On MND and how strange the mind is

When only in his mid-40’s Doddie Weir was diagnosed with Motor Neurone Decease. Leaving to one side his dreadful dress sense and despite never having met him, Doddie Weir had always come across to me as a decent man and I felt sorry for the path he was being forced to follow.

Because my mother in law had been diagnosed with and suffered from MND for 2.5 years before dying, I had some understanding of the road he would be forced to travel. For my mother in law, it had been a hard path physically and I think especially for her, emotionally. Throughout the last years and months of her life. she lived with the almost constant fear of choking to death. It caused her great and at times overwhelming anxiety. I would like to say I wouldn’t wish MND on my worst enemy, but ........... Sometimes we all fail.

Not long after my diagnosis, I read an article that Doddie Weir had written for the Daily Telegraph, and the thought crossed my mind “it could be worse, at least I don’t have MND”.

And with that, the uncertainty worm began to burrow.

In a BBC interview, Doddie described what happened following the trapping of his left hand in a door, which led to his own diagnosis.
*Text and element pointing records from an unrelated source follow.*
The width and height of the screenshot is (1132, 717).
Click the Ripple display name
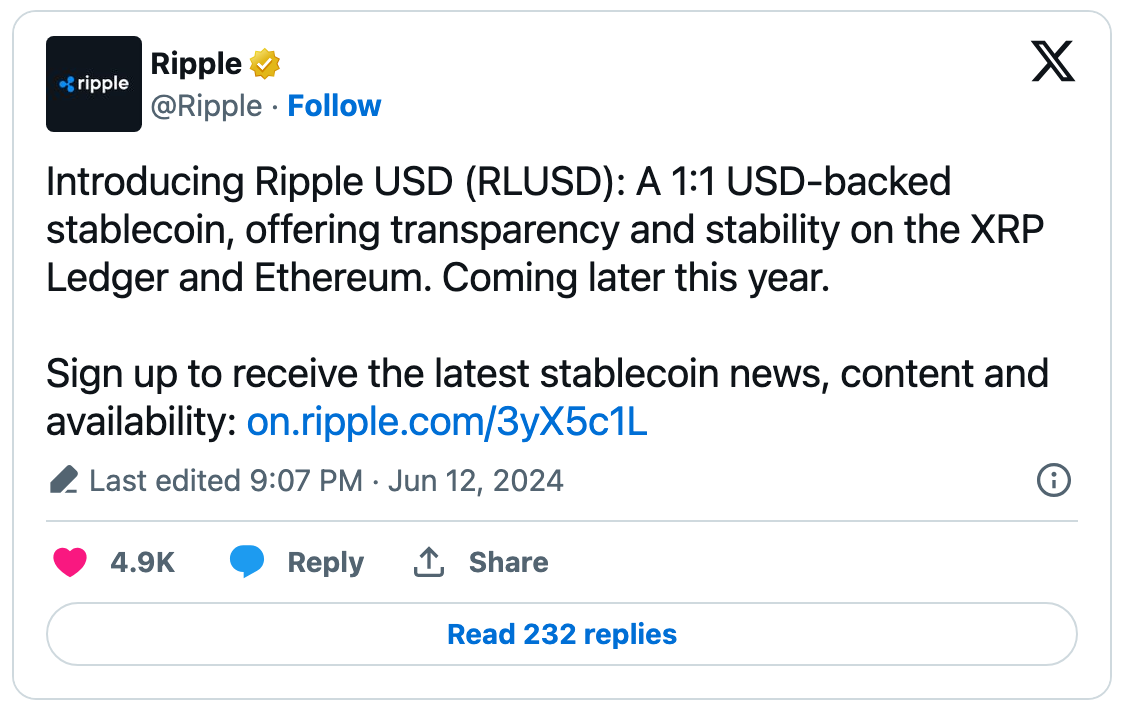coord(195,62)
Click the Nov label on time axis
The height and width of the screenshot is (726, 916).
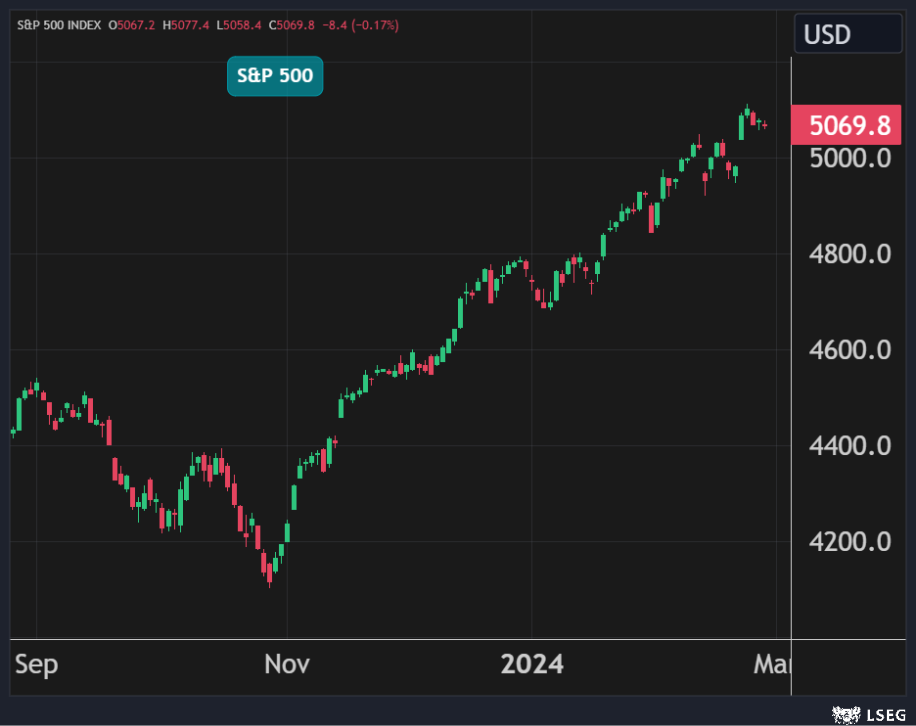(x=288, y=664)
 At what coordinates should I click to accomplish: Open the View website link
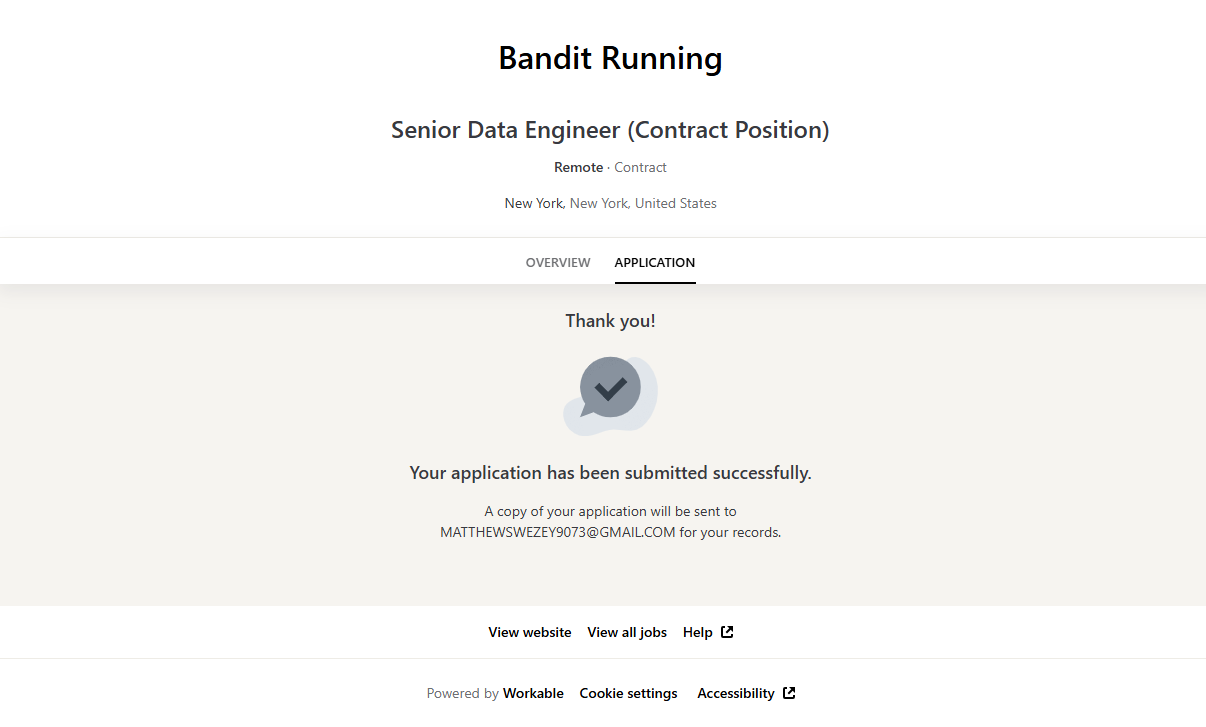530,632
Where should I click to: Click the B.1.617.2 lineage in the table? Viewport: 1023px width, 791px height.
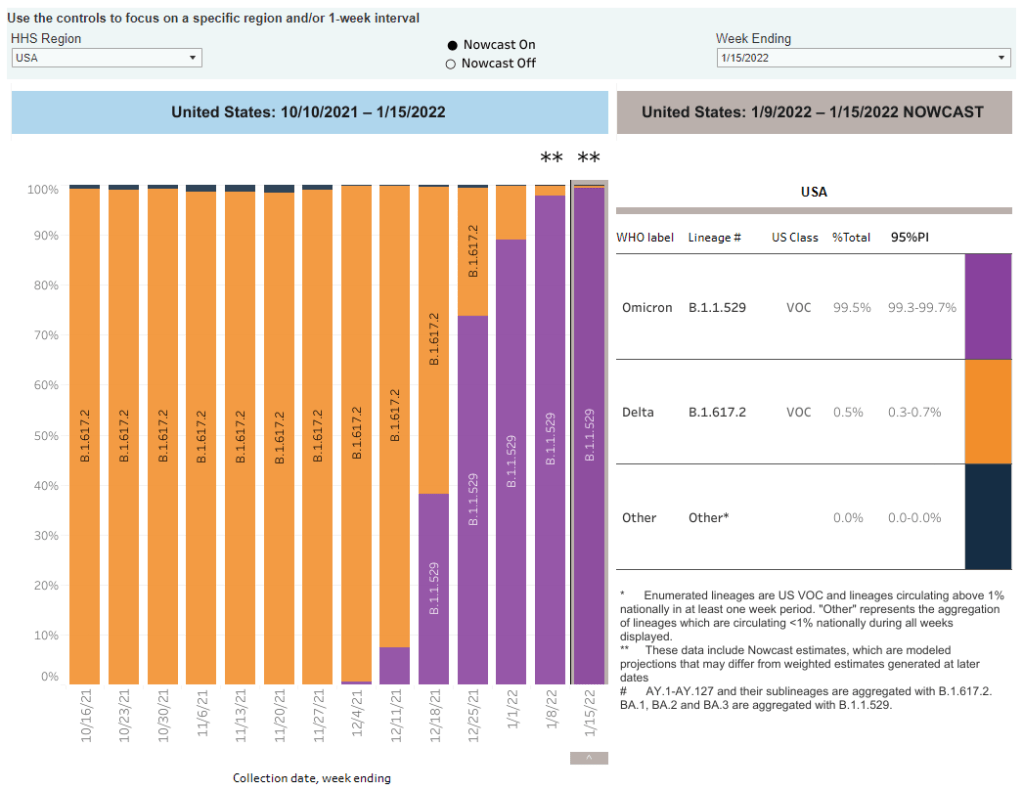pyautogui.click(x=718, y=412)
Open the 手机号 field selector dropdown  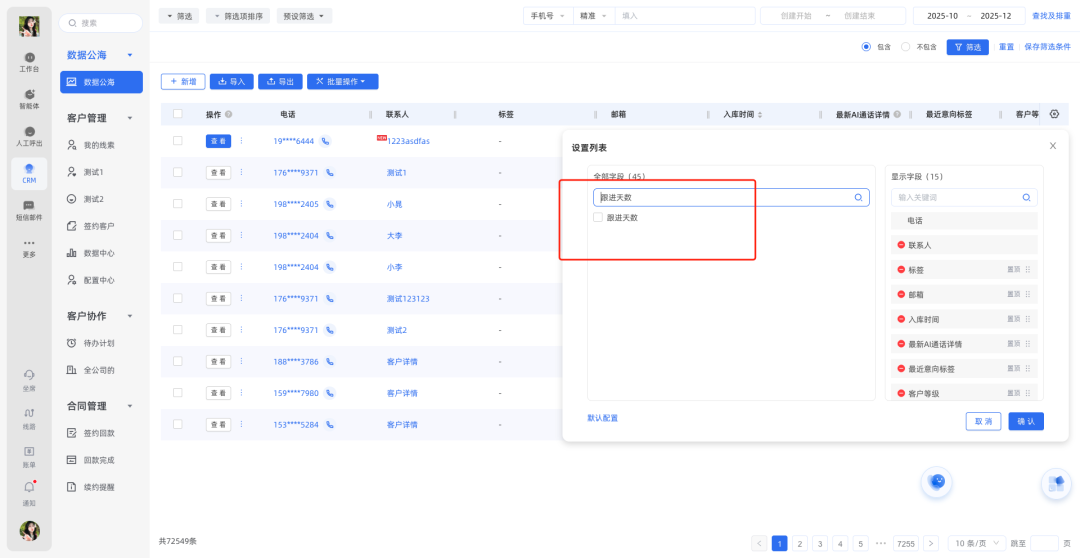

Almost immediately, he said, he noticed a loss of power in his hand, which over the following months got steadily worse, until it had lost a significant amount of its previous power and had started uncontrollably twitching.

That was me.

Ok, mine was my right hand. I hadn't trapped it but, by twisting it, had over extended my wrist and finally, my hand wasn't twitching but shaking (especially under stress) but hey, let us not be pedantic, it was close enough.

I was convinced that I had MND.

It’s a strange thing the mind and it can play horrible games with you. But at the back of mine, still rumbling on, was my shock of the, to me, slightly less than rigorous manner of my diagnosis. Anything that haphazard had to be wrong,

Whilst trying to confirm my self-diagnosis, my research with Dr Google came up with the following stats:

  • Parkinson's UK found that 26% of those with Parkinson’s had been misdiagnosed with a different condition before receiving a correct Parkinson's diagnosis,

  • A Royal College of Physicians article stated that MND had a diagnostic error rate of 20% ie those with MND, were diagnosed with another condition.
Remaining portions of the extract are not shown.